--- Record set Enclosed Below ---

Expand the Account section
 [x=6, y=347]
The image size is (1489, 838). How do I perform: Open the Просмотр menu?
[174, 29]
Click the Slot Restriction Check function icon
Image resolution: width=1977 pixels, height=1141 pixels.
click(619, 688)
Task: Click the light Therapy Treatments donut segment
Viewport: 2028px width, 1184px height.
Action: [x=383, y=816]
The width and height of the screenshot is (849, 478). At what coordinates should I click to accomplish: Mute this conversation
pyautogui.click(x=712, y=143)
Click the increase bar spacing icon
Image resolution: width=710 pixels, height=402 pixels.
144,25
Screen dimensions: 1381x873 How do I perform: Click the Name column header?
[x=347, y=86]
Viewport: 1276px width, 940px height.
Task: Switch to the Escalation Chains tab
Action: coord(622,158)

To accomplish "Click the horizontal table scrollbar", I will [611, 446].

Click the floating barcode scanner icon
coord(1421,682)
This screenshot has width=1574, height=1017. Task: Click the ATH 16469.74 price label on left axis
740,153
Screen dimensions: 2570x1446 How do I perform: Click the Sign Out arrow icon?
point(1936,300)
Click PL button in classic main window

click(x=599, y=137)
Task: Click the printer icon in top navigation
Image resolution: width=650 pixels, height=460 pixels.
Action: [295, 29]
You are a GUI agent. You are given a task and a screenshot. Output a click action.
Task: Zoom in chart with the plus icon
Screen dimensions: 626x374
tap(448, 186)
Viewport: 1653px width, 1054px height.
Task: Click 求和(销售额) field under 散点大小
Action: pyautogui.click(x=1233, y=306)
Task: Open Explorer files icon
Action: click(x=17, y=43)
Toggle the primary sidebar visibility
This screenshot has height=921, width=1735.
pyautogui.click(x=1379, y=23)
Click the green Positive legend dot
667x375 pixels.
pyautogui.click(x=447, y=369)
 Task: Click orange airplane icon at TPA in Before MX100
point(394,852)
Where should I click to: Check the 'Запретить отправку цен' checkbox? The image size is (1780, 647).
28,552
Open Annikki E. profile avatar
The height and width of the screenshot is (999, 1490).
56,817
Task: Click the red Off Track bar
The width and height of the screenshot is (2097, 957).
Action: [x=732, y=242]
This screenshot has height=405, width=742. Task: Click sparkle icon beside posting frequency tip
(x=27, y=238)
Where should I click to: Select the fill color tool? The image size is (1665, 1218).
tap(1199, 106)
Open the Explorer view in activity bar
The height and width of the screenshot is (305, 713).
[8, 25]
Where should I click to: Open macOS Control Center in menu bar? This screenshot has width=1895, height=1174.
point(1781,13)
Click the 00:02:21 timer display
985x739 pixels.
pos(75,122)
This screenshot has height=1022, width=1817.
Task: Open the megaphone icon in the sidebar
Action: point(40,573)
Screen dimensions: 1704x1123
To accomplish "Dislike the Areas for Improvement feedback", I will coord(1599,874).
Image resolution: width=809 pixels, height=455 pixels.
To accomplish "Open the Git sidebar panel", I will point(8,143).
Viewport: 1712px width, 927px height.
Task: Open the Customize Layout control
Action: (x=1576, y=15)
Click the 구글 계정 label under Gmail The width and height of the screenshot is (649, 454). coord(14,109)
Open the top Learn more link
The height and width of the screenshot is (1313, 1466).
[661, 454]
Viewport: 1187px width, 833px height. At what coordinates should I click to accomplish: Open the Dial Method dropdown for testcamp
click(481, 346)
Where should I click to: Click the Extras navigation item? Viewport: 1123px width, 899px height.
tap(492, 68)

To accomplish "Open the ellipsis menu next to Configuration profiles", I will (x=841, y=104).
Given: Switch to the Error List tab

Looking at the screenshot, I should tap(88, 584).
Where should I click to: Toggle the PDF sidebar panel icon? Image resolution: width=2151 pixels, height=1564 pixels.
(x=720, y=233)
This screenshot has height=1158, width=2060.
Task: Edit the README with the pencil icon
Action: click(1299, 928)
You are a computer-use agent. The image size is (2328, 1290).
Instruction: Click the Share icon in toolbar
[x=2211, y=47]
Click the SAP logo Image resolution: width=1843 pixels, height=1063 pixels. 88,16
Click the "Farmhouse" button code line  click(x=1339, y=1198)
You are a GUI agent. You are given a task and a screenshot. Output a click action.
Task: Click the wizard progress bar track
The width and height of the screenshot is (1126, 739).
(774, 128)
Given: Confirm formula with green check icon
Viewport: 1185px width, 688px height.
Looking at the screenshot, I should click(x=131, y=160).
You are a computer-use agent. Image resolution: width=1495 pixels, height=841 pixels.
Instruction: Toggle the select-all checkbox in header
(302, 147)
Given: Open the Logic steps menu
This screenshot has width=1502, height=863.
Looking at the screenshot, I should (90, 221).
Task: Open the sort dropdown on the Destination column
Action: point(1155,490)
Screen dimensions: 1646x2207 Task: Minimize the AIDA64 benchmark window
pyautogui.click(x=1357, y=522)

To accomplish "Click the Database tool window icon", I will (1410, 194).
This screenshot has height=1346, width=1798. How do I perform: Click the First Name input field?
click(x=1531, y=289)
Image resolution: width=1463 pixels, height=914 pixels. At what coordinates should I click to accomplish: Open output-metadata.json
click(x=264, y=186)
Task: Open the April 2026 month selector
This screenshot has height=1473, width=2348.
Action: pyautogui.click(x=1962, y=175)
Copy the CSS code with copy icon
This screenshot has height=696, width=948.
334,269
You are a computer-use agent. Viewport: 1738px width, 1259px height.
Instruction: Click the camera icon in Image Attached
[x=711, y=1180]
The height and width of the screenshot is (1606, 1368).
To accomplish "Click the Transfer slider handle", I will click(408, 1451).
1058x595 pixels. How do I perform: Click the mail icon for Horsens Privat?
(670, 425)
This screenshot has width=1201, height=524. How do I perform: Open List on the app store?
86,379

--- End of Enclosed Record set ---

_Requirement_
Output the listing above word for word.

_Solution to this exercise_
Expand the Account section
 [x=6, y=347]
The image size is (1489, 838). How do I perform: Open the Просмотр menu?
[174, 29]
Click the Slot Restriction Check function icon
Image resolution: width=1977 pixels, height=1141 pixels.
click(619, 688)
Task: Click the light Therapy Treatments donut segment
Viewport: 2028px width, 1184px height.
Action: [x=383, y=816]
The width and height of the screenshot is (849, 478). At what coordinates should I click to accomplish: Mute this conversation
pyautogui.click(x=712, y=143)
Click the increase bar spacing icon
Image resolution: width=710 pixels, height=402 pixels.
144,25
Screen dimensions: 1381x873 How do I perform: Click the Name column header?
[x=347, y=86]
Viewport: 1276px width, 940px height.
Task: Switch to the Escalation Chains tab
Action: coord(622,158)

To accomplish "Click the horizontal table scrollbar", I will [611, 446].

Click the floating barcode scanner icon
coord(1421,682)
This screenshot has width=1574, height=1017. Task: Click the ATH 16469.74 price label on left axis
740,153
Screen dimensions: 2570x1446 How do I perform: Click the Sign Out arrow icon?
point(1936,300)
Click PL button in classic main window

click(x=599, y=137)
Task: Click the printer icon in top navigation
Image resolution: width=650 pixels, height=460 pixels.
Action: [295, 29]
You are a GUI agent. You are given a task and a screenshot. Output a click action.
Task: Zoom in chart with the plus icon
Screen dimensions: 626x374
tap(448, 186)
Viewport: 1653px width, 1054px height.
Task: Click 求和(销售额) field under 散点大小
Action: pyautogui.click(x=1233, y=306)
Task: Open Explorer files icon
Action: click(x=17, y=43)
Toggle the primary sidebar visibility
This screenshot has height=921, width=1735.
pyautogui.click(x=1379, y=23)
Click the green Positive legend dot
667x375 pixels.
pyautogui.click(x=447, y=369)
 Task: Click orange airplane icon at TPA in Before MX100
point(394,852)
Where should I click to: Check the 'Запретить отправку цен' checkbox? The image size is (1780, 647).
28,552
Open Annikki E. profile avatar
The height and width of the screenshot is (999, 1490).
56,817
Task: Click the red Off Track bar
The width and height of the screenshot is (2097, 957).
Action: [x=732, y=242]
This screenshot has height=405, width=742. Task: Click sparkle icon beside posting frequency tip
(x=27, y=238)
Where should I click to: Select the fill color tool? The image size is (1665, 1218).
tap(1199, 106)
Open the Explorer view in activity bar
The height and width of the screenshot is (305, 713).
[8, 25]
Where should I click to: Open macOS Control Center in menu bar? This screenshot has width=1895, height=1174.
point(1781,13)
Click the 00:02:21 timer display
985x739 pixels.
pos(75,122)
This screenshot has height=1022, width=1817.
Task: Open the megaphone icon in the sidebar
Action: point(40,573)
Screen dimensions: 1704x1123
To accomplish "Dislike the Areas for Improvement feedback", I will coord(1599,874).
Image resolution: width=809 pixels, height=455 pixels.
To accomplish "Open the Git sidebar panel", I will point(8,143).
Viewport: 1712px width, 927px height.
Task: Open the Customize Layout control
Action: (x=1576, y=15)
Click the 구글 계정 label under Gmail The width and height of the screenshot is (649, 454). coord(14,109)
Open the top Learn more link
The height and width of the screenshot is (1313, 1466).
[661, 454]
Viewport: 1187px width, 833px height. At what coordinates should I click to accomplish: Open the Dial Method dropdown for testcamp
click(481, 346)
Where should I click to: Click the Extras navigation item? Viewport: 1123px width, 899px height.
tap(492, 68)

To accomplish "Open the ellipsis menu next to Configuration profiles", I will (x=841, y=104).
Given: Switch to the Error List tab

Looking at the screenshot, I should tap(88, 584).
Where should I click to: Toggle the PDF sidebar panel icon? Image resolution: width=2151 pixels, height=1564 pixels.
(x=720, y=233)
This screenshot has height=1158, width=2060.
Task: Edit the README with the pencil icon
Action: click(1299, 928)
You are a computer-use agent. The image size is (2328, 1290).
Instruction: Click the Share icon in toolbar
[x=2211, y=47]
Click the SAP logo Image resolution: width=1843 pixels, height=1063 pixels. 88,16
Click the "Farmhouse" button code line  click(x=1339, y=1198)
You are a GUI agent. You are given a task and a screenshot. Output a click action.
Task: Click the wizard progress bar track
The width and height of the screenshot is (1126, 739).
(774, 128)
Given: Confirm formula with green check icon
Viewport: 1185px width, 688px height.
Looking at the screenshot, I should click(x=131, y=160).
You are a computer-use agent. Image resolution: width=1495 pixels, height=841 pixels.
Instruction: Toggle the select-all checkbox in header
(302, 147)
Given: Open the Logic steps menu
This screenshot has width=1502, height=863.
Looking at the screenshot, I should (90, 221).
Task: Open the sort dropdown on the Destination column
Action: point(1155,490)
Screen dimensions: 1646x2207 Task: Minimize the AIDA64 benchmark window
pyautogui.click(x=1357, y=522)

To accomplish "Click the Database tool window icon", I will (1410, 194).
This screenshot has height=1346, width=1798. How do I perform: Click the First Name input field?
click(x=1531, y=289)
Image resolution: width=1463 pixels, height=914 pixels. At what coordinates should I click to accomplish: Open output-metadata.json
click(x=264, y=186)
Task: Open the April 2026 month selector
This screenshot has height=1473, width=2348.
Action: pyautogui.click(x=1962, y=175)
Copy the CSS code with copy icon
This screenshot has height=696, width=948.
334,269
You are a computer-use agent. Viewport: 1738px width, 1259px height.
Instruction: Click the camera icon in Image Attached
[x=711, y=1180]
The height and width of the screenshot is (1606, 1368).
To accomplish "Click the Transfer slider handle", I will click(408, 1451).
1058x595 pixels. How do I perform: Click the mail icon for Horsens Privat?
(670, 425)
This screenshot has width=1201, height=524. How do I perform: Open List on the app store?
86,379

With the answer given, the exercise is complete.